The Webster family lived entirely on Luke’s largesse. Charming Tyler combined fatal bad judgment with a talent for laziness. He had never been able to keep a job for more than two months. Luke’s father had thrown him out of the family business in less time than that, afraid of what promises his bumbling, incompetent stepson might make on no authority but his own desire to please. However, because Dan Blake loved his American second wife, Tyler’s mother, he had made Tyler a generous allowance, so generous that Tyler was able to concentrate on his one serious passion. Riding horses beautifully was the only occupation for which Tyler was fit, and horses were the only thing he cared deeply about.

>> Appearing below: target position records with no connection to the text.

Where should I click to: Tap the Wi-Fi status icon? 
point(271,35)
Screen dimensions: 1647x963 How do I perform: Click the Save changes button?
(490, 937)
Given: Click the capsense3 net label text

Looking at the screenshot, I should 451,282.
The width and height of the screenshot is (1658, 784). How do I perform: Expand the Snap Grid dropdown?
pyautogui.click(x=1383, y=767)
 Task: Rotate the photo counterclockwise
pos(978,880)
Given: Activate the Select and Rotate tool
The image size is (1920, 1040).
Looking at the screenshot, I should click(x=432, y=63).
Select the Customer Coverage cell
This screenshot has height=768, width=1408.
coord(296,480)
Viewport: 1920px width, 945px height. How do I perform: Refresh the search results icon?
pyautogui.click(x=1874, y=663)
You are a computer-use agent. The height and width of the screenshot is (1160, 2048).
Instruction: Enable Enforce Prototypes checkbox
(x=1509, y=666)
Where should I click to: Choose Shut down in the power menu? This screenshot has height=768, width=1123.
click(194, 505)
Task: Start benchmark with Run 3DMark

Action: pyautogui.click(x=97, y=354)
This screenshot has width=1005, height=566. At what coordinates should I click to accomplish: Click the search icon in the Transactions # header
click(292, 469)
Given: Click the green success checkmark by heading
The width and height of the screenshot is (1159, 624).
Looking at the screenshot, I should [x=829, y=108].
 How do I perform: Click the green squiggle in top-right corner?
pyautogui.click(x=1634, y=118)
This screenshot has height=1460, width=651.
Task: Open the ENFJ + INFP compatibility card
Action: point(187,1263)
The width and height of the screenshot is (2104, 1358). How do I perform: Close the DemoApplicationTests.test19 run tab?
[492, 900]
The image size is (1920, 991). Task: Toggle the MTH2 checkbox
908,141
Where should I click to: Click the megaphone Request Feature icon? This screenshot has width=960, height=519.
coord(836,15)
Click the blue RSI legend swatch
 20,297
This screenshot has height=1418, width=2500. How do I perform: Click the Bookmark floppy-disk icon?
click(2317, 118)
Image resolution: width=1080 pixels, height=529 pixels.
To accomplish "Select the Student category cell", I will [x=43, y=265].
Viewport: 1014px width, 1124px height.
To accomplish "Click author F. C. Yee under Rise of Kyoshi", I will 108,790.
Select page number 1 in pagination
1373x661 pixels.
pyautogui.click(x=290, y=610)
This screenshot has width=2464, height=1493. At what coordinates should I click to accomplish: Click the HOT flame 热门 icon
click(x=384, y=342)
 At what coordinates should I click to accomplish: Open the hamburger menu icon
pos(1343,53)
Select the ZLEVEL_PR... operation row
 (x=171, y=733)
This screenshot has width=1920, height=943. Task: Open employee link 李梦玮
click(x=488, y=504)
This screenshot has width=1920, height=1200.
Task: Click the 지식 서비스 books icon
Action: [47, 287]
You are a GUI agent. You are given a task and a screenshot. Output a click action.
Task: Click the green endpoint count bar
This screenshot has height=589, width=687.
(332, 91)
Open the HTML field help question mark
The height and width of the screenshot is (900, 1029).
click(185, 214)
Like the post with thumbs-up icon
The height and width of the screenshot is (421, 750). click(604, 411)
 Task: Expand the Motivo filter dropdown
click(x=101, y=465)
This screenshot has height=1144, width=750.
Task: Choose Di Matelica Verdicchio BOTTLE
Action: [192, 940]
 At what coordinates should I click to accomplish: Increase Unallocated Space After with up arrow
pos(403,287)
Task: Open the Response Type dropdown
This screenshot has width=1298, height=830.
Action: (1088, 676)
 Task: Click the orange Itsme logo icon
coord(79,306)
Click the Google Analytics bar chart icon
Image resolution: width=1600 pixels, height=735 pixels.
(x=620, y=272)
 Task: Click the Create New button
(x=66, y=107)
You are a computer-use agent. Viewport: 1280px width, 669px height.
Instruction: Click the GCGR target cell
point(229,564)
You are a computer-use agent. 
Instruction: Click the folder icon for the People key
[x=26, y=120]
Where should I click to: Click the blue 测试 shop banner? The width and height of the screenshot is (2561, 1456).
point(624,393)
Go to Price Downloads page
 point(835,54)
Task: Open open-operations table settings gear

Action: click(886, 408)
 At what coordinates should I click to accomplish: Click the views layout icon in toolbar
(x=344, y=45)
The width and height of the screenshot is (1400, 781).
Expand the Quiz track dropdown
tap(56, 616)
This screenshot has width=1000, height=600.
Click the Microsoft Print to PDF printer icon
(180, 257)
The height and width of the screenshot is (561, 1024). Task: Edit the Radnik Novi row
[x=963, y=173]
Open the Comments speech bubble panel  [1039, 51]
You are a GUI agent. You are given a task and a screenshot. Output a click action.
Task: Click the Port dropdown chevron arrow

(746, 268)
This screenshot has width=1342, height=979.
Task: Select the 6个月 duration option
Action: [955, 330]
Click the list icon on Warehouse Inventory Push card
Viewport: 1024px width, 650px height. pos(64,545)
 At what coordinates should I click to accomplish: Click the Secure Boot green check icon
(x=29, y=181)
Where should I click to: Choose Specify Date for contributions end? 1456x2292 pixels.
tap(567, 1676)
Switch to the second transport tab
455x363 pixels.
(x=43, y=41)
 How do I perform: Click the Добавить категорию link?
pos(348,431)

After his father’s death, Luke had continued the allowance, and when an unresisting Tyler had been married by Madison Grant, a plain Jane of a good family, a clever girl who saw Tyler clearly and knew that he was her best chance at a good life, Luke had increased the allowance and bought them a handsome stud farm near Madison’s family’s home, in the New Jersey hunt country. There Tyler could live as one in that line of old-fashioned country gentlemen whose gene pool he had too liberally inherited. Luke paid for everything, from the children’s schools to Madison’s beautiful clothes and the parties she gave so well. The Websters’ neighbors, horse people like themselves, assumed that they had a large private income and Tyler’s mettle and judgment were never tested. The stud itself, even under a qualified manager, just about broke even, but in years when it lost money, Luke made up the difference without flinching.

“Luke, what’s up? You look so serious.”

“I want you and Madison to bring up Maggie, Tessa’s sister.”

“What!”

“There’s no one else who’ll do. Maggie’s aunts are too old and her cousins aren’t suitable. She’s a dear little
girl and she needs to be in a good, stable, loving family environment. Tessa and I aren’t going to be leading that kind of life—there’s a worldwide business to run and there’s Tessa’s career; we’ll rarely be in one place for long. How old are your children now?”